▶ **REQUIREMENT**: The answer is a stretch of the material below, returned exactly: the line containing "Task: Open the Checkout project selector", the line containing "Image resolution: width=1303", and all lines between.

▶ **INFORMATION**:
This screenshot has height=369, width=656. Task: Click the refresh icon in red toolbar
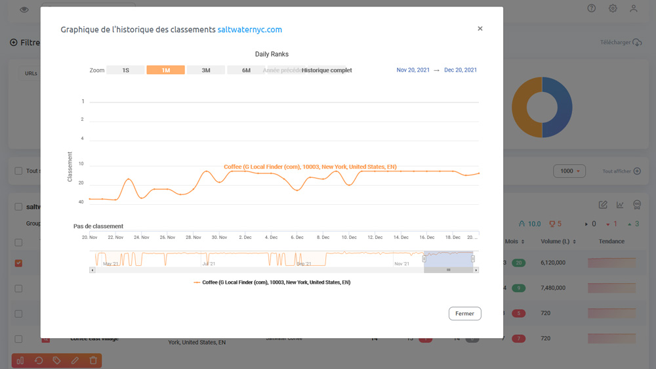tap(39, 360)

...

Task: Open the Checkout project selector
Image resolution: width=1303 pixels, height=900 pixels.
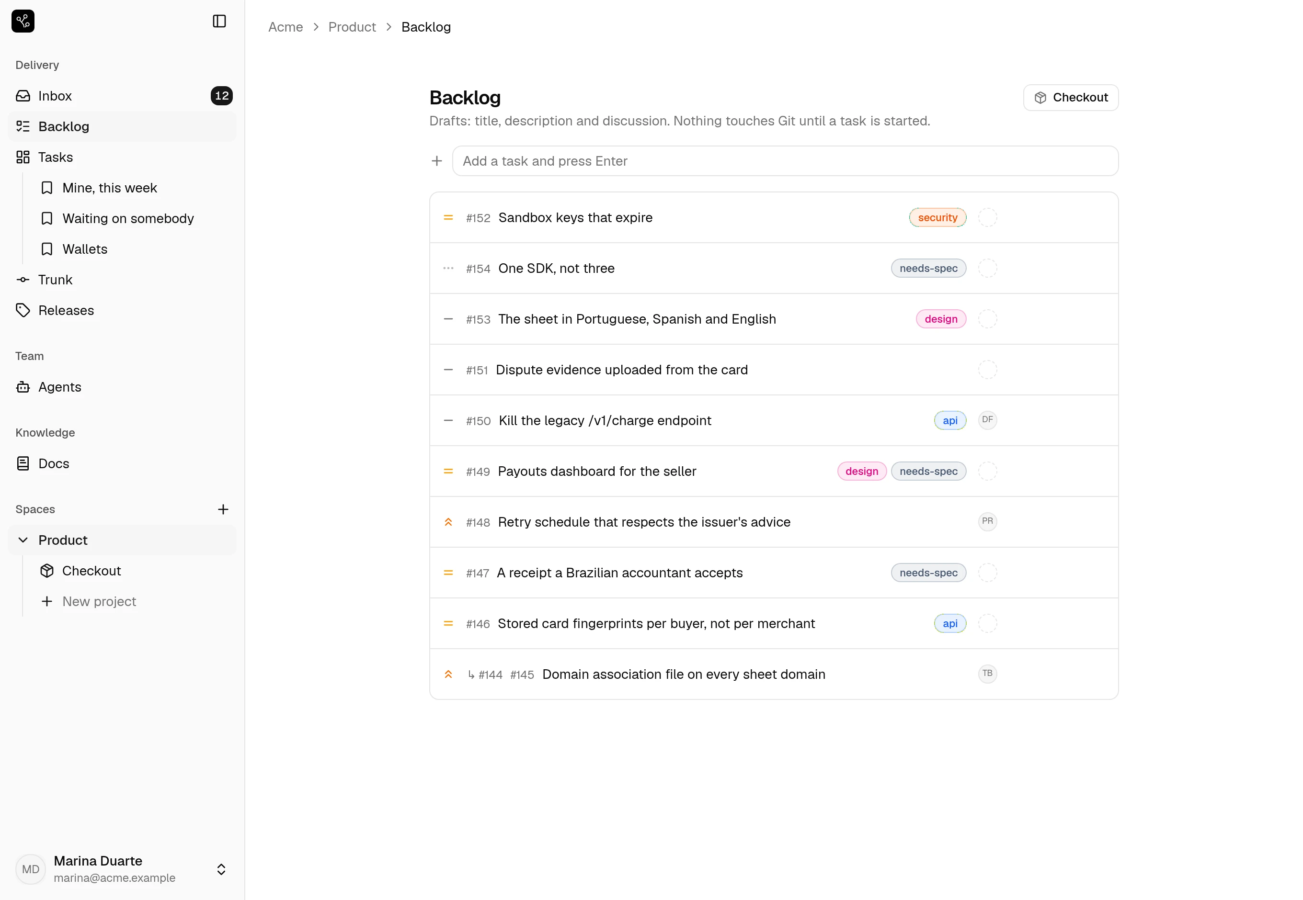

...

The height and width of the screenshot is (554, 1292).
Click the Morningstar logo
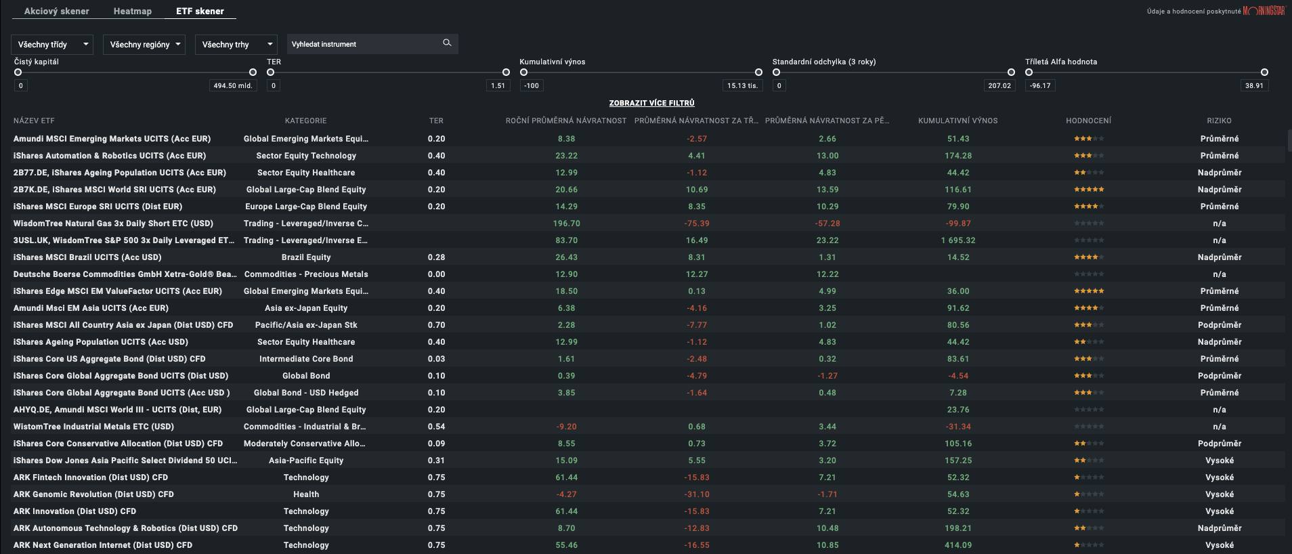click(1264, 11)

▶ **TASK RESPONSE**:
Task: Open the Checkout project selector
Image resolution: width=1303 pixels, height=900 pixels.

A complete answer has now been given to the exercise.